De Clercq E
Rega Institute for Medical Research, K.U. Leuven, Minderbroedersstraat 10, B-3000 Leuven, Belgium.
Biochem Pharmacol. 2007 Apr 1;73(7):911-22. doi: 10.1016/j.bcp.2006.09.014. Epub 2006 Sep 19.
Twenty years following the description of the broad-spectrum antiviral activity of S-9-(3-hydroxy-2-phosphonylmethoxypropyl)adenine [(S)-HPMPA] [De Clercq E, Holý A, Rosenberg I, Sakuma T, Balzarini J, Maudgal PC. A novel selective broad-spectrum anti-DNA virus agent. Nature 1986;323:464-7], the acyclic nucleoside phosphonates have acquired a prominent therapeutic position: (i) cidofovir in the treatment of papilloma-, herpes-, adeno- and poxvirus infections, (ii) adefovir in the treatment of chronic hepatitis B virus (HBV) infections, and (iii) tenofovir in the treatment of human immunodeficiency virus (HIV) infections (AIDS). Although formally approved only for the treatment of human cytomegalovirus (HCMV) retinitis in AIDS patients, cidofovir has been used successfully in the treatment of various other DNA virus infections, particularly human papilloma virus (HPV)-associated lesions.
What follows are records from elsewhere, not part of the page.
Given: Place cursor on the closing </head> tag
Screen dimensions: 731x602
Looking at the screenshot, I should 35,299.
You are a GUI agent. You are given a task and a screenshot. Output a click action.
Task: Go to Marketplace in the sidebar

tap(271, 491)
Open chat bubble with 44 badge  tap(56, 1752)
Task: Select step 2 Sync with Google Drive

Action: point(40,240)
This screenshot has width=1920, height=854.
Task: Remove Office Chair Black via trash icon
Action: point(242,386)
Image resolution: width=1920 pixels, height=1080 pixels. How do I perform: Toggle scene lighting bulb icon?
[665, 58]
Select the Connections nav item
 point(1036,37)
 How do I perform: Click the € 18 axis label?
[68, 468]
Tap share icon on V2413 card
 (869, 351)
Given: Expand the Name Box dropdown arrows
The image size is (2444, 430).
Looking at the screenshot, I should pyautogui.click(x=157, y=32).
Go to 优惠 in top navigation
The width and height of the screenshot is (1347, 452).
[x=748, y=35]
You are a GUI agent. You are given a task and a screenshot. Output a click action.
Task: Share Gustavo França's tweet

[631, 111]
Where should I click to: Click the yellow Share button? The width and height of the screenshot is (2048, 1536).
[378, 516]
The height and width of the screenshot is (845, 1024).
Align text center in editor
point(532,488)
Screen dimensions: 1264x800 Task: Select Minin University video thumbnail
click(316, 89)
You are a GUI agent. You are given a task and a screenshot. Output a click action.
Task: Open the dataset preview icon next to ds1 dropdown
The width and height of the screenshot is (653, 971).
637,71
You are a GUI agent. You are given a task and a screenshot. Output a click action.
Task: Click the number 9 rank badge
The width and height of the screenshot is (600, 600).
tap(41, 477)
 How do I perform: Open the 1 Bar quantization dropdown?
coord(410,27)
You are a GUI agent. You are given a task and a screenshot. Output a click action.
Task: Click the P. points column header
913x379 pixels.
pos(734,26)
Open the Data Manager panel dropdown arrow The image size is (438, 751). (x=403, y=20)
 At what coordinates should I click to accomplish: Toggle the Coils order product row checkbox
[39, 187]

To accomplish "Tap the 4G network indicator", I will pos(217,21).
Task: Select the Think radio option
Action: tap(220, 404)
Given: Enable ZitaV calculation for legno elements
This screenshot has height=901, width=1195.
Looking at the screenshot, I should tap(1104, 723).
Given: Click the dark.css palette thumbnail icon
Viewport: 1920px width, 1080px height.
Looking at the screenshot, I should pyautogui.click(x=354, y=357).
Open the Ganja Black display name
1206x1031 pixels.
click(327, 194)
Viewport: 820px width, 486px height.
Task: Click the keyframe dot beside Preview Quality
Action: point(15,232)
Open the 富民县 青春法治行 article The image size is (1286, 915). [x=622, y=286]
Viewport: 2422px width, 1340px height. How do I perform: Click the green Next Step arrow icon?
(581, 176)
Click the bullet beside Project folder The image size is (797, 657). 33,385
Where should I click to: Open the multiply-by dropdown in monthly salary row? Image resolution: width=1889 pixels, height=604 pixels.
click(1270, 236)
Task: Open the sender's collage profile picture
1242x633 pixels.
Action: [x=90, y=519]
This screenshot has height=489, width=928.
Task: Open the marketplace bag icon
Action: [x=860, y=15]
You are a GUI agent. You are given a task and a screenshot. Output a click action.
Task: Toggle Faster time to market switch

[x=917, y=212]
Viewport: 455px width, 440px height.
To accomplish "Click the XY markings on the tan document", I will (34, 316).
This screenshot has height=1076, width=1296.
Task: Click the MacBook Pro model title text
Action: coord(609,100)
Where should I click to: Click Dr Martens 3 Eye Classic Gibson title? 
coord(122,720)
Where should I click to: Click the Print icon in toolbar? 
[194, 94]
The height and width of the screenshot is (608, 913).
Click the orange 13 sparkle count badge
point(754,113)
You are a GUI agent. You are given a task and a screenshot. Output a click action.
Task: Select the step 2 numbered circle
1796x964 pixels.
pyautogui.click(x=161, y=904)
Adefovir dipivoxil has become a standard therapy for HBV infections, especially when resistant to lamivudine. Tenofovir disoproxil fumarate (TDF) is the corner stone of the triple-drug (TDF, emtricitabine, and efavirenz) combination therapy for AIDS, and TDF, alone or combined with emtricitabine may in the future evolve to the standard therapy of hepatitis B. Guided by the results obtained with tenofovir in the prevention of parenteral, intravaginal and perinatal infections with simian immunodeficiency virus in monkeys, and the safety profile gathered with TDF in humans with AIDS over the past 5 years since TDF was licensed for clinical use, it should be further pursued for the pre- and post-exposure prophylaxis of HIV infections in humans. Meanwhile, new classes of both acyclic (i.e. PMPO-DAPy, PMEO-DAPy, HPMPO-DAPy) and cyclic nucleoside phosphonates (i.e. PMDTA, PMDTT, GS9148) have been accredited with an antiviral potency and selectivity similar to those of cidofovir, adefovir and/or tenofovir.
在描述了S-9-(3-羟基-2-膦酰甲氧基丙基)腺嘌呤[(S)-HPMPA]的广谱抗病毒活性二十年之后[德克勒克E,霍利A,罗森伯格I,佐久间T,巴尔扎里尼J,莫德加尔PC。一种新型选择性广谱抗DNA病毒剂。《自然》1986年;323:464 - 467],无环核苷膦酸盐已占据了显著的治疗地位:(i)西多福韦用于治疗乳头瘤病毒、疱疹病毒、腺病毒和痘病毒感染,(ii)阿德福韦用于治疗慢性乙型肝炎病毒(HBV)感染,以及(iii)替诺福韦用于治疗人类免疫缺陷病毒(HIV)感染(艾滋病)。尽管西多福韦仅被正式批准用于治疗艾滋病患者的人巨细胞病毒(HCMV)视网膜炎,但它已成功用于治疗各种其他DNA病毒感染,特别是人类乳头瘤病毒(HPV)相关病变。阿德福韦酯已成为HBV感染的标准治疗方法,尤其是对拉米夫定耐药时。替诺福韦酯(TDF)是艾滋病三联药物(TDF、恩曲他滨和依非韦伦)联合治疗的基石,并且TDF单独或与恩曲他滨联合在未来可能会发展成为乙型肝炎的标准治疗方法。受替诺福韦在预防猴经肠道、经阴道和围产期感染猿猴免疫缺陷病毒方面所获结果的指导,以及自TDF被批准用于临床使用以来过去5年在艾滋病患者中收集到的TDF安全性资料的影响,应进一步探索其在人类HIV感染暴露前和暴露后的预防作用。与此同时,新型的无环(即PMPO-DAPy、PMEO-DAPy、HPMPO-DAPy)和环状核苷膦酸盐(即PMDTA、PMDTT、GS9148)已被证实具有与西多福韦、阿德福韦和/或替诺福韦相似的抗病毒效力和选择性。